• **What you will do**
Copy exactly the lines from the one containing "Select the 'Provide sign-in info' step" through the last line of the records below, both included, and leave out the pictures.
· · · · ·
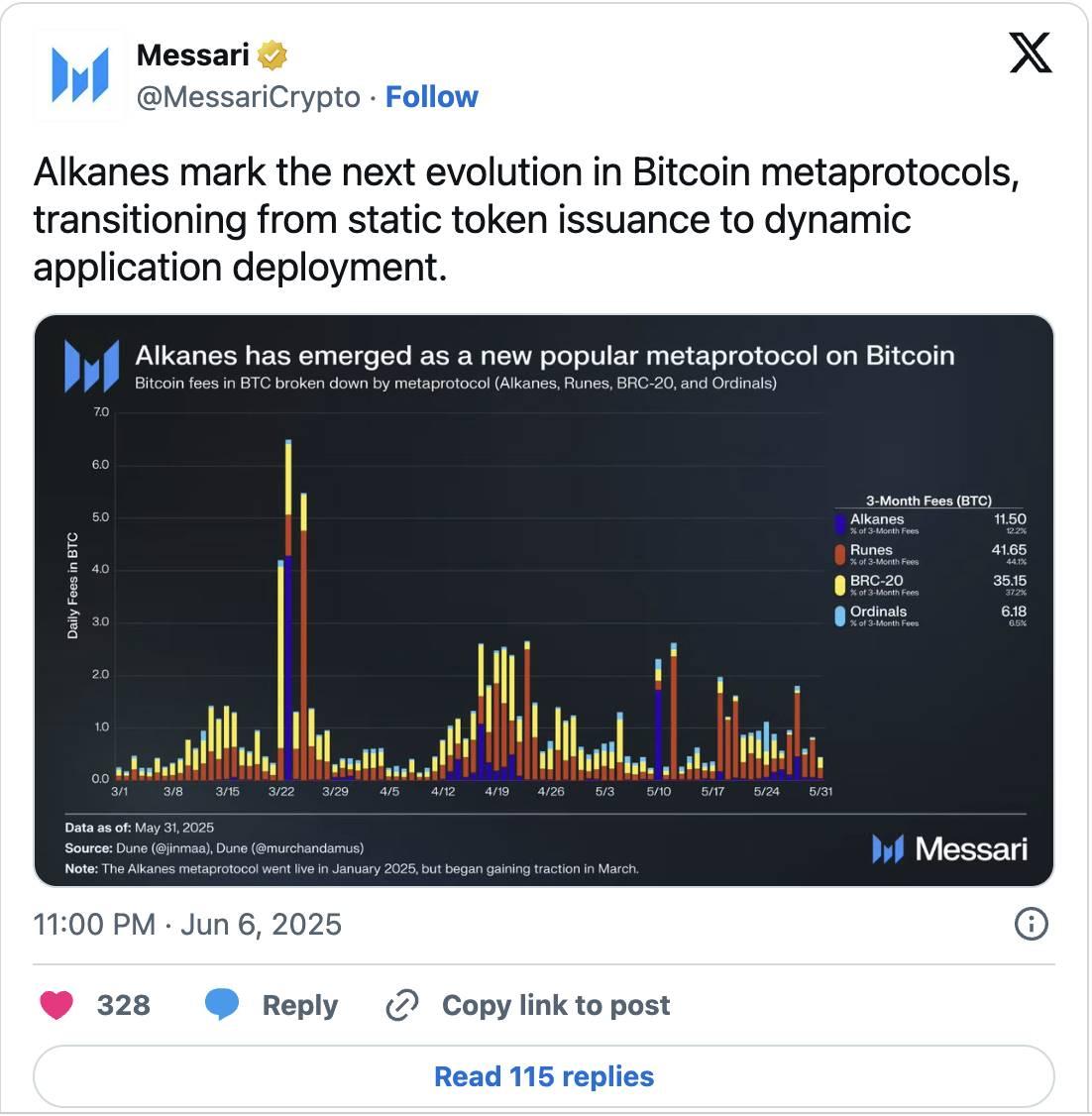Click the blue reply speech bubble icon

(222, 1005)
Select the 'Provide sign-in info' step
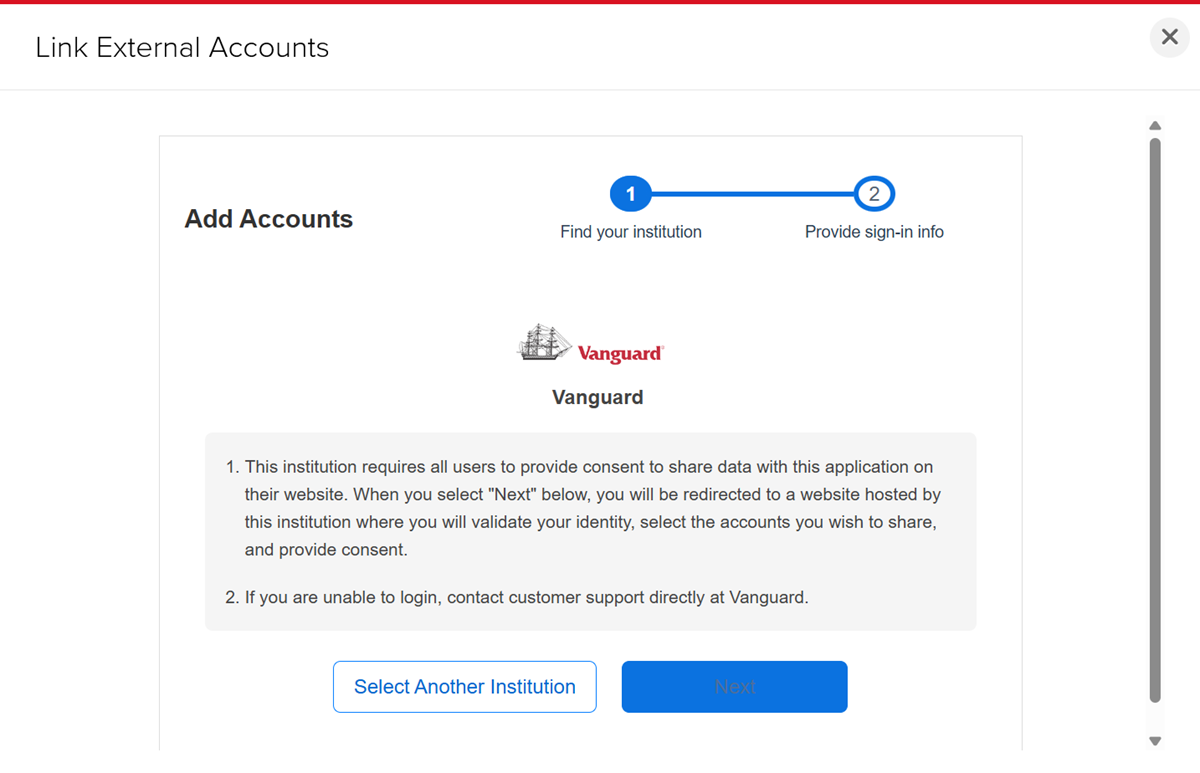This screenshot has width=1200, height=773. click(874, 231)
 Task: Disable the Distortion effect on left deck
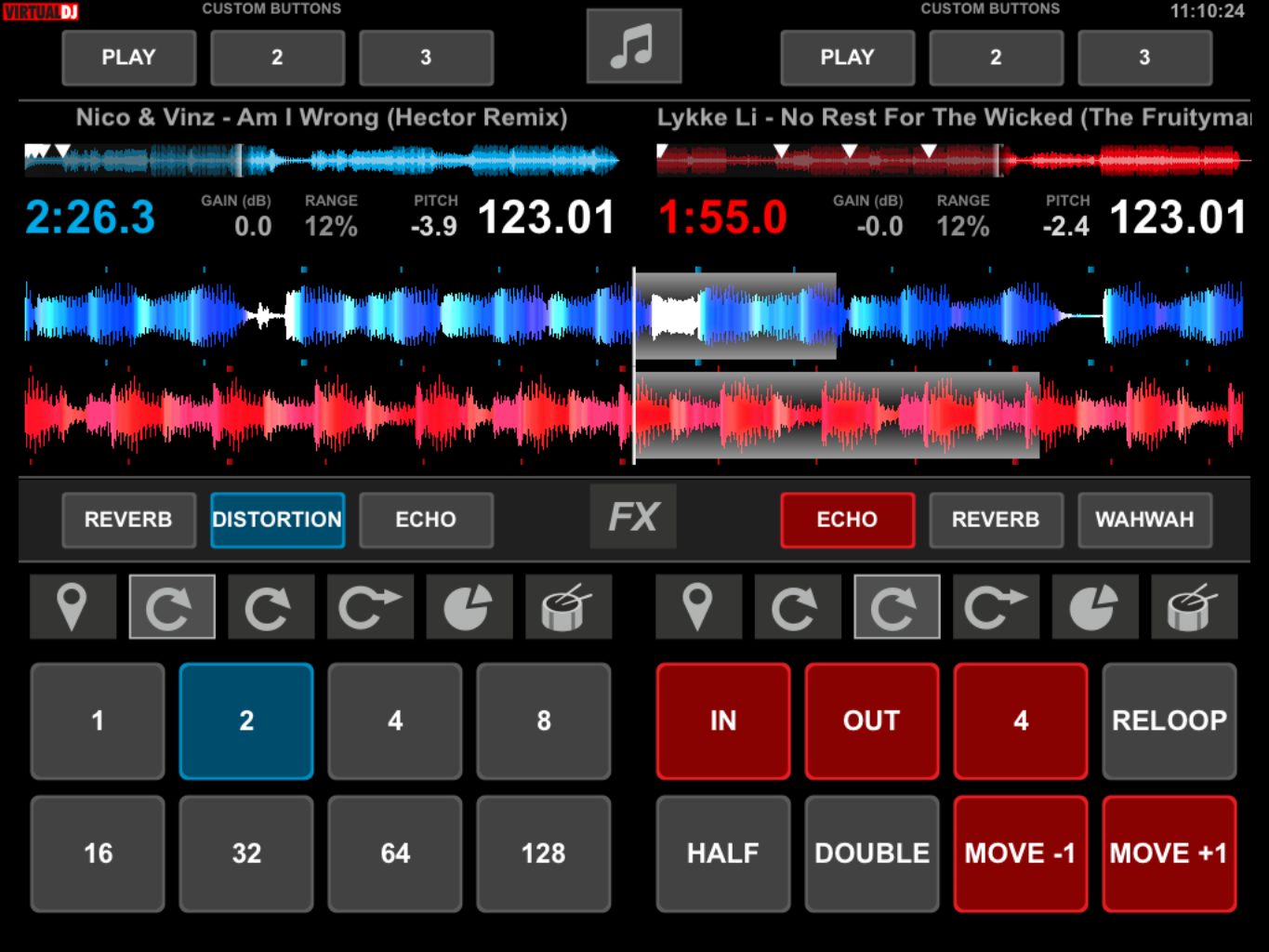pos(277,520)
· · · · ·
• **Task answer**
Select the 'Provide sign-in info' step
This screenshot has width=1200, height=773. click(874, 231)
 Task: Disable the Distortion effect on left deck
pos(277,520)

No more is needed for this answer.